-- START --
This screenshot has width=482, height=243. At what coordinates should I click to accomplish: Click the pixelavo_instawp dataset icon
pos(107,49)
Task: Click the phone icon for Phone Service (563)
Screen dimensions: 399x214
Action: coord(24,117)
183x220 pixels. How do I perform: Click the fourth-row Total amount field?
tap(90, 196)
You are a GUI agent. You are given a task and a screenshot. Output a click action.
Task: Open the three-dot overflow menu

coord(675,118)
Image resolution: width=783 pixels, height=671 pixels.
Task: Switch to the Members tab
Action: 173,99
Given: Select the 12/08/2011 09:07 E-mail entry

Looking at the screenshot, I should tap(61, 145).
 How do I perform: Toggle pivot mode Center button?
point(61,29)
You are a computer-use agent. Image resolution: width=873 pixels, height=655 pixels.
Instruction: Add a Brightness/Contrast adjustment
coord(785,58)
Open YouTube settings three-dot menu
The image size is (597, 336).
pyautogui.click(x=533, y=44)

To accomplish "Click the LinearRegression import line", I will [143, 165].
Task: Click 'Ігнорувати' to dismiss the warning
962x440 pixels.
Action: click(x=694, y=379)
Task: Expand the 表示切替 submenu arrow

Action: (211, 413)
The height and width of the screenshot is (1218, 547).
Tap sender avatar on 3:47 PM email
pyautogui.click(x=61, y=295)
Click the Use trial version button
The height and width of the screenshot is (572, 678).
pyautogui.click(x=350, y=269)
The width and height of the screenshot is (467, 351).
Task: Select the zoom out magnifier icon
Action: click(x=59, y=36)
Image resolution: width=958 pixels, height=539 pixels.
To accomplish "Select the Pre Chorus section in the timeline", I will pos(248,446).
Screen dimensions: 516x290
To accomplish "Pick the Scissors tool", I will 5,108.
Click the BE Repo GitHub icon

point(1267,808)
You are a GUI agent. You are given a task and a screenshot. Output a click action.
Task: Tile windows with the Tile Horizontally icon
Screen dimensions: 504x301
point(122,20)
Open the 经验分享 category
-- END --
**Set exercise**
Rewrite the data above as a numbered list, leaving out the blank lines.

**Answer**
1. This screenshot has width=482, height=243. At what coordinates should I click to accomplish: Click the pixelavo_instawp dataset icon
2. pos(107,49)
3. Task: Click the phone icon for Phone Service (563)
4. Screen dimensions: 399x214
5. Action: coord(24,117)
6. 183x220 pixels. How do I perform: Click the fourth-row Total amount field?
7. tap(90, 196)
8. You are a GUI agent. You are given a task and a screenshot. Output a click action.
9. Task: Open the three-dot overflow menu
10. coord(675,118)
11. Image resolution: width=783 pixels, height=671 pixels.
12. Task: Switch to the Members tab
13. Action: 173,99
14. Given: Select the 12/08/2011 09:07 E-mail entry
15. Looking at the screenshot, I should tap(61, 145).
16.  How do I perform: Toggle pivot mode Center button?
17. point(61,29)
18. You are a computer-use agent. Image resolution: width=873 pixels, height=655 pixels.
19. Instruction: Add a Brightness/Contrast adjustment
20. coord(785,58)
21. Open YouTube settings three-dot menu
22. The image size is (597, 336).
23. pyautogui.click(x=533, y=44)
24. To accomplish "Click the LinearRegression import line", I will [143, 165].
25. Task: Click 'Ігнорувати' to dismiss the warning
26. 962x440 pixels.
27. Action: click(x=694, y=379)
28. Task: Expand the 表示切替 submenu arrow
29. Action: (211, 413)
30. The height and width of the screenshot is (1218, 547).
31. Tap sender avatar on 3:47 PM email
32. pyautogui.click(x=61, y=295)
33. Click the Use trial version button
34. The height and width of the screenshot is (572, 678).
35. pyautogui.click(x=350, y=269)
36. The width and height of the screenshot is (467, 351).
37. Task: Select the zoom out magnifier icon
38. Action: click(x=59, y=36)
39. Image resolution: width=958 pixels, height=539 pixels.
40. To accomplish "Select the Pre Chorus section in the timeline", I will pos(248,446).
41. Screen dimensions: 516x290
42. To accomplish "Pick the Scissors tool", I will 5,108.
43. Click the BE Repo GitHub icon
44. point(1267,808)
45. You are a GUI agent. You are given a task and a screenshot. Output a click action.
46. Task: Tile windows with the Tile Horizontally icon
47. Screen dimensions: 504x301
48. point(122,20)
49. Open the 经验分享 category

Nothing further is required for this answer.